**Prompt**: The records below should be printed once more, exactly as they appear.

**Source data**:

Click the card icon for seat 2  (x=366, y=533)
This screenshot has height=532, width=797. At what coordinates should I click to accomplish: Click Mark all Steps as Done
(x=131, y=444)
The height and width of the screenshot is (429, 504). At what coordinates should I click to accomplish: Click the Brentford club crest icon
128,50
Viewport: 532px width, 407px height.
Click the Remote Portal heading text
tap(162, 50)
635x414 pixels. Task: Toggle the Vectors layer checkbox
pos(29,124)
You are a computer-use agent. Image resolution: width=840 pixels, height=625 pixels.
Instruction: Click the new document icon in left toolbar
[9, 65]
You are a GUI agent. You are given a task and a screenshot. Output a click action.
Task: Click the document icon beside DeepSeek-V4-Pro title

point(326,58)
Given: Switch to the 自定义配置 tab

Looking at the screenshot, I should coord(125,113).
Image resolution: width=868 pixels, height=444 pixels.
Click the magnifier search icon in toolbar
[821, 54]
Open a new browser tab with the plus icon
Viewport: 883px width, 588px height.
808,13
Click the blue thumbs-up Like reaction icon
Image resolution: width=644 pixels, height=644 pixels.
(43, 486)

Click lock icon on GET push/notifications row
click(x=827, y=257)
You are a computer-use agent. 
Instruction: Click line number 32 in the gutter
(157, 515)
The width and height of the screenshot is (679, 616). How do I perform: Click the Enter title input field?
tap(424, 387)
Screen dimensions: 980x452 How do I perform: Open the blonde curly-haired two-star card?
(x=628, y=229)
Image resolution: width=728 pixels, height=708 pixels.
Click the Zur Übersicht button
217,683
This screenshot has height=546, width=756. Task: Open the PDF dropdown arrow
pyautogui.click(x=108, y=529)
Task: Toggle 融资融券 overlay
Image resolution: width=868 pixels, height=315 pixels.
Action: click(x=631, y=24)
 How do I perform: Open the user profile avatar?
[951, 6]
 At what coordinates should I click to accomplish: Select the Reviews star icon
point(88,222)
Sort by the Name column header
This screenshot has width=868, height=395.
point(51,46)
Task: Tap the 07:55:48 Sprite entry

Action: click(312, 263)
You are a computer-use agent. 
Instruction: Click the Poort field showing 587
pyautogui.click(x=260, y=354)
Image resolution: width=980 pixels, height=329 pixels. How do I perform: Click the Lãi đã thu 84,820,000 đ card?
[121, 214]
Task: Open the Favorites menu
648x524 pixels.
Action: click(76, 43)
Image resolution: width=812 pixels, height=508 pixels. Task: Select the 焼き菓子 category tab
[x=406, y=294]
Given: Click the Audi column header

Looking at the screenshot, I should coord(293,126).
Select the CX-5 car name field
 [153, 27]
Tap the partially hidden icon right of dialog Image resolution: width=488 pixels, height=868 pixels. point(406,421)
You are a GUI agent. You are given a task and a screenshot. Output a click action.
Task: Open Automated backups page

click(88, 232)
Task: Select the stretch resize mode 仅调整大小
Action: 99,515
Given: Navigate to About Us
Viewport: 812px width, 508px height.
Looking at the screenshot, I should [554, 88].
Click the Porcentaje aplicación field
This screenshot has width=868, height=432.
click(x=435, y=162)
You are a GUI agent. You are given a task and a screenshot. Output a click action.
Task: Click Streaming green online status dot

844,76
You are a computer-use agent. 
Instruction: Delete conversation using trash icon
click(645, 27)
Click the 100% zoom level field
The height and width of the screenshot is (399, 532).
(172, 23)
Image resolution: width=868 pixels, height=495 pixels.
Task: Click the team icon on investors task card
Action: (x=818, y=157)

**Exercise output**:
Click the card icon for seat 2  (x=366, y=533)
This screenshot has height=532, width=797. At what coordinates should I click to accomplish: Click Mark all Steps as Done
(x=131, y=444)
The height and width of the screenshot is (429, 504). At what coordinates should I click to accomplish: Click the Brentford club crest icon
128,50
Viewport: 532px width, 407px height.
Click the Remote Portal heading text
tap(162, 50)
635x414 pixels. Task: Toggle the Vectors layer checkbox
pos(29,124)
You are a computer-use agent. Image resolution: width=840 pixels, height=625 pixels.
Instruction: Click the new document icon in left toolbar
[9, 65]
You are a GUI agent. You are given a task and a screenshot. Output a click action.
Task: Click the document icon beside DeepSeek-V4-Pro title

point(326,58)
Given: Switch to the 自定义配置 tab

Looking at the screenshot, I should coord(125,113).
Image resolution: width=868 pixels, height=444 pixels.
Click the magnifier search icon in toolbar
[821, 54]
Open a new browser tab with the plus icon
Viewport: 883px width, 588px height.
808,13
Click the blue thumbs-up Like reaction icon
Image resolution: width=644 pixels, height=644 pixels.
(43, 486)

Click lock icon on GET push/notifications row
click(x=827, y=257)
You are a computer-use agent. 
Instruction: Click line number 32 in the gutter
(157, 515)
The width and height of the screenshot is (679, 616). How do I perform: Click the Enter title input field?
tap(424, 387)
Screen dimensions: 980x452 How do I perform: Open the blonde curly-haired two-star card?
(x=628, y=229)
Image resolution: width=728 pixels, height=708 pixels.
Click the Zur Übersicht button
217,683
This screenshot has height=546, width=756. Task: Open the PDF dropdown arrow
pyautogui.click(x=108, y=529)
Task: Toggle 融资融券 overlay
Image resolution: width=868 pixels, height=315 pixels.
Action: click(x=631, y=24)
 How do I perform: Open the user profile avatar?
[951, 6]
 At what coordinates should I click to accomplish: Select the Reviews star icon
point(88,222)
Sort by the Name column header
This screenshot has width=868, height=395.
point(51,46)
Task: Tap the 07:55:48 Sprite entry

Action: click(312, 263)
You are a computer-use agent. 
Instruction: Click the Poort field showing 587
pyautogui.click(x=260, y=354)
Image resolution: width=980 pixels, height=329 pixels. How do I perform: Click the Lãi đã thu 84,820,000 đ card?
[121, 214]
Task: Open the Favorites menu
648x524 pixels.
Action: click(76, 43)
Image resolution: width=812 pixels, height=508 pixels. Task: Select the 焼き菓子 category tab
[x=406, y=294]
Given: Click the Audi column header

Looking at the screenshot, I should coord(293,126).
Select the CX-5 car name field
 [153, 27]
Tap the partially hidden icon right of dialog Image resolution: width=488 pixels, height=868 pixels. point(406,421)
You are a GUI agent. You are given a task and a screenshot. Output a click action.
Task: Open Automated backups page

click(88, 232)
Task: Select the stretch resize mode 仅调整大小
Action: 99,515
Given: Navigate to About Us
Viewport: 812px width, 508px height.
Looking at the screenshot, I should [554, 88].
Click the Porcentaje aplicación field
This screenshot has width=868, height=432.
click(x=435, y=162)
You are a GUI agent. You are given a task and a screenshot. Output a click action.
Task: Click Streaming green online status dot

844,76
You are a computer-use agent. 
Instruction: Delete conversation using trash icon
click(645, 27)
Click the 100% zoom level field
The height and width of the screenshot is (399, 532).
(172, 23)
Image resolution: width=868 pixels, height=495 pixels.
Task: Click the team icon on investors task card
Action: (x=818, y=157)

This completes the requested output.